▶ **TASK STATEMENT**
Please output only the lines that begin at the line with "Task: Click the" and run through the end of the entries below, exactly as written. Drop all pictures.

*** STUDY MATERIAL ***

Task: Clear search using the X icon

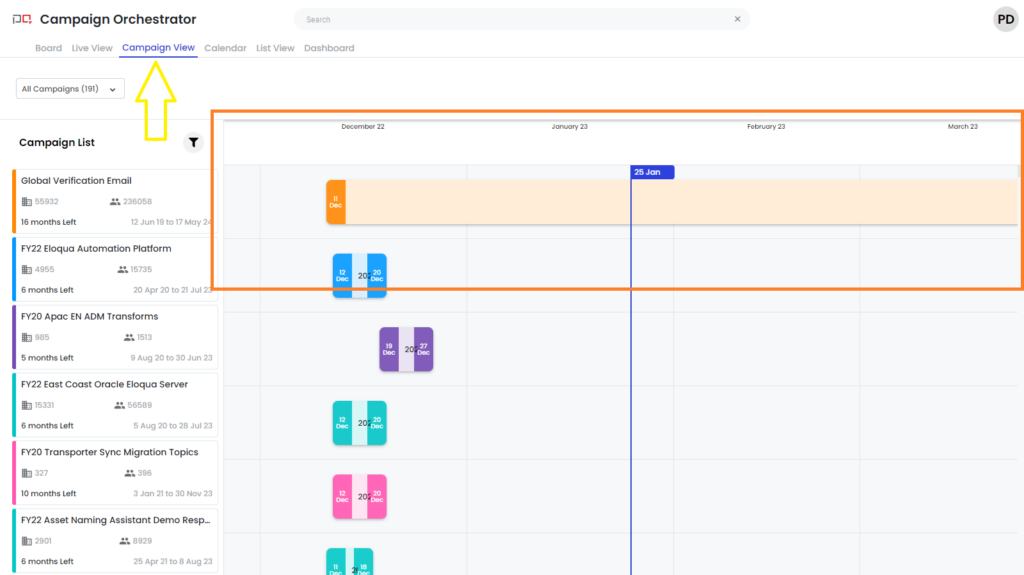Action: (x=737, y=19)
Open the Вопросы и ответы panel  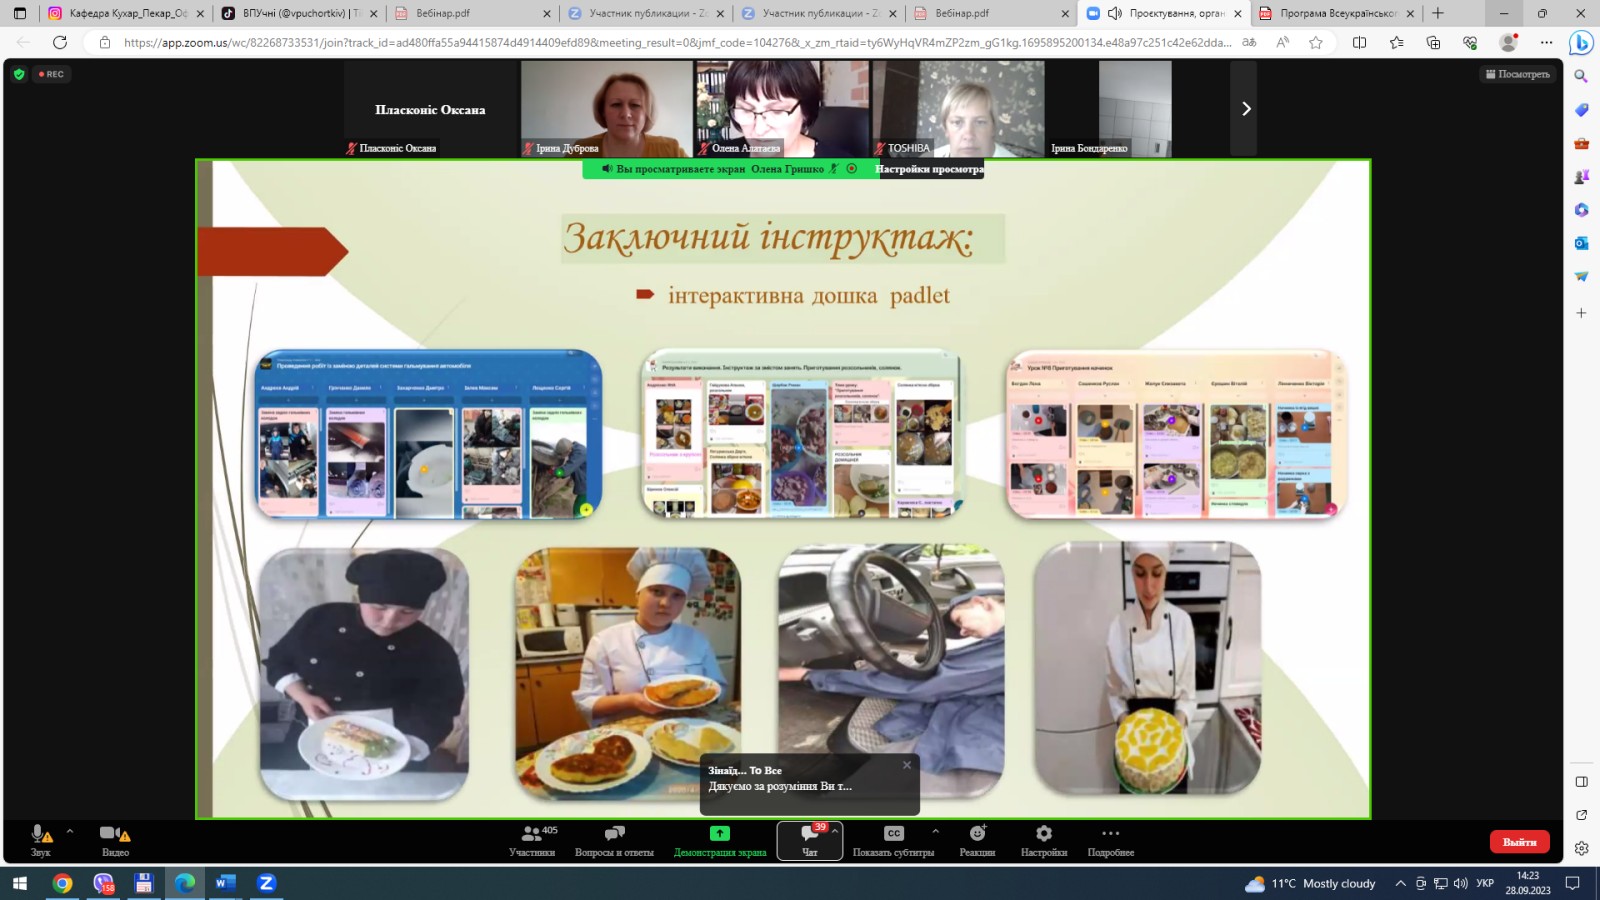coord(614,840)
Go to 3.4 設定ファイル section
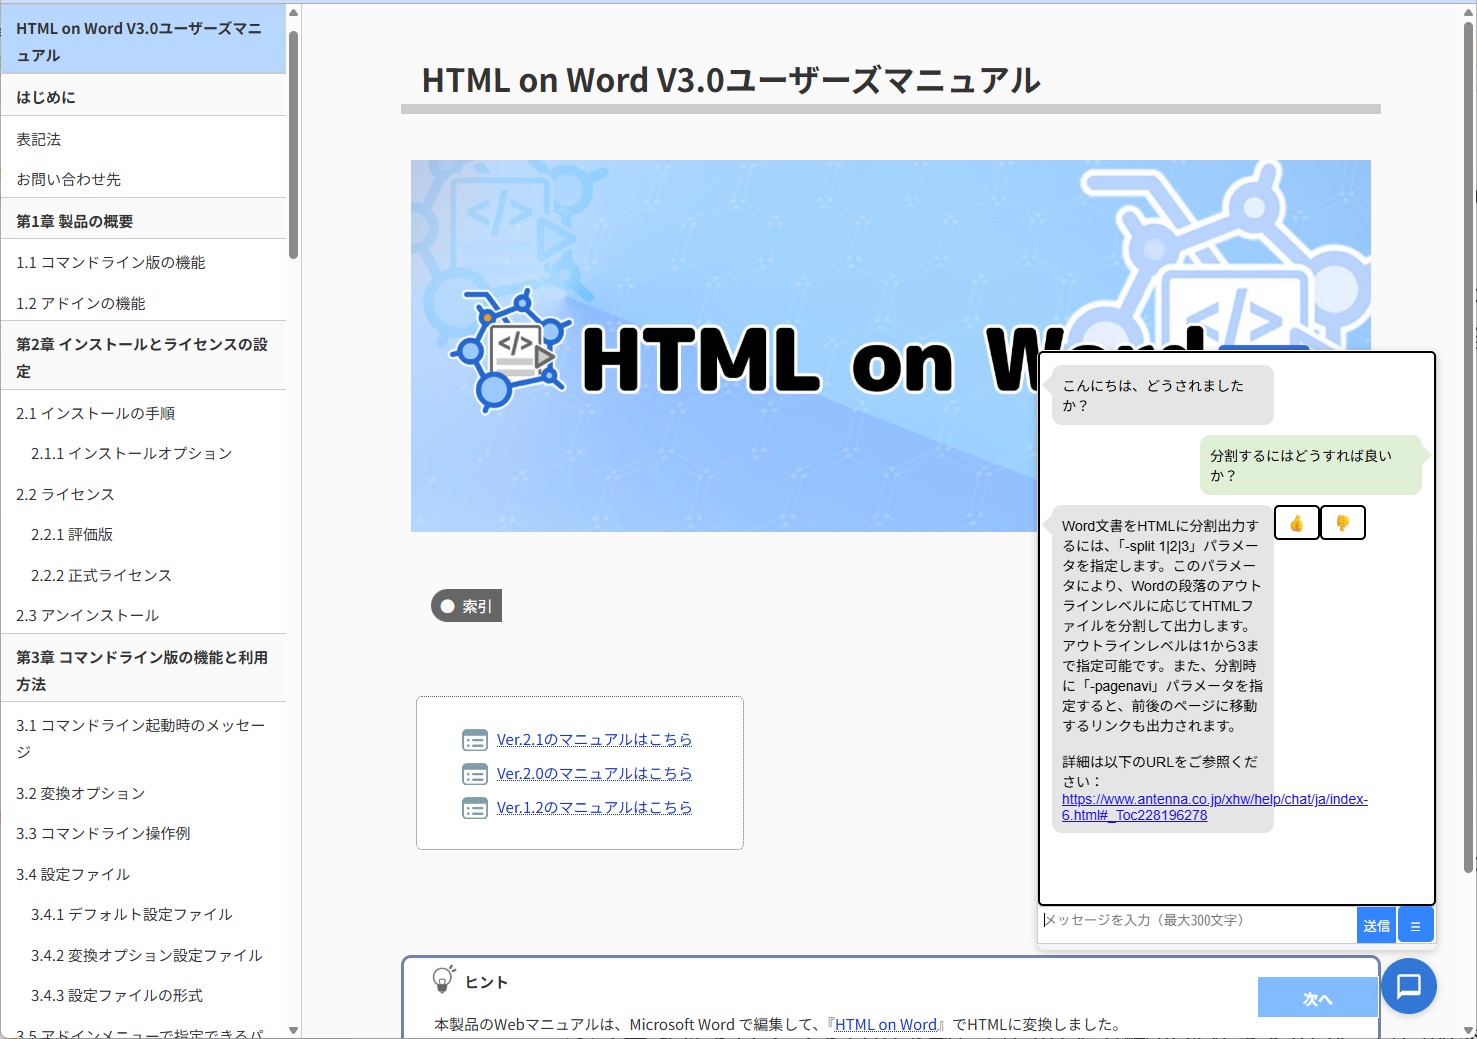Image resolution: width=1477 pixels, height=1039 pixels. pyautogui.click(x=144, y=874)
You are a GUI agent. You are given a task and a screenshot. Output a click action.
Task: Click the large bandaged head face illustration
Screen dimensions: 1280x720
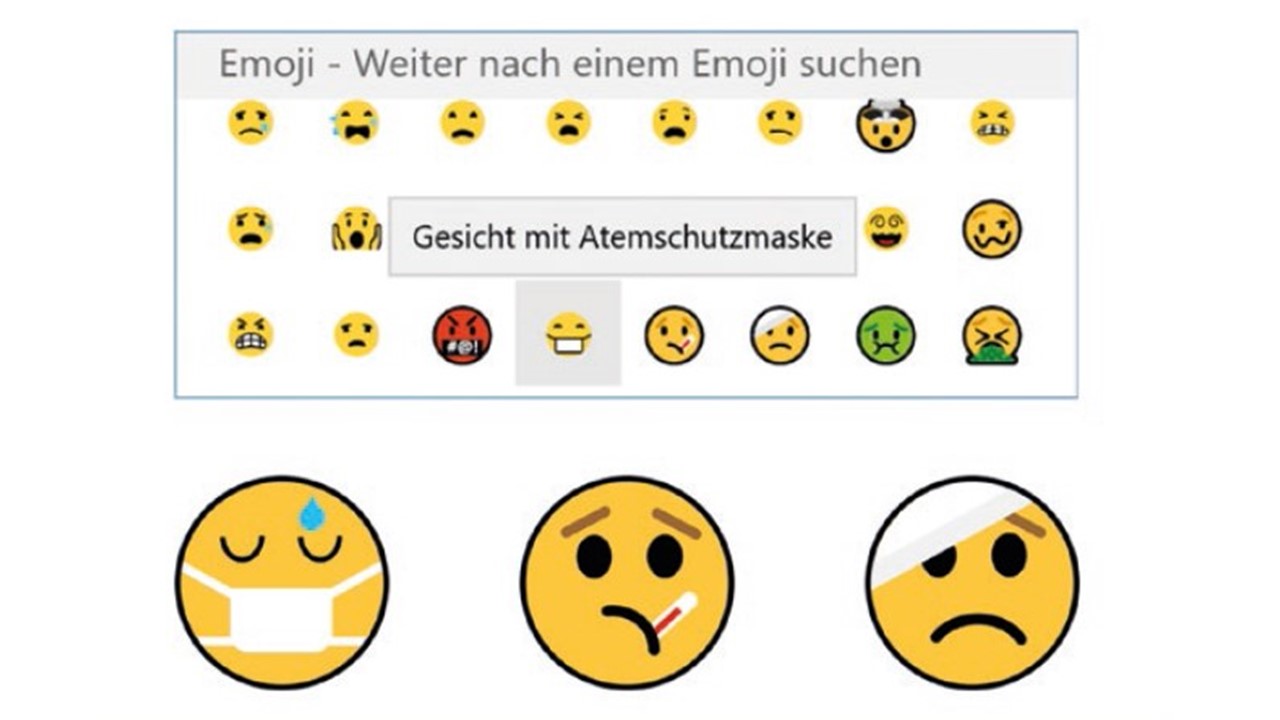click(973, 581)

*** End of STUDY MATERIAL ***

▶ **YOUR SOLUTION**
Task: Click the large bandaged head face illustration
Screen dimensions: 1280x720
click(973, 581)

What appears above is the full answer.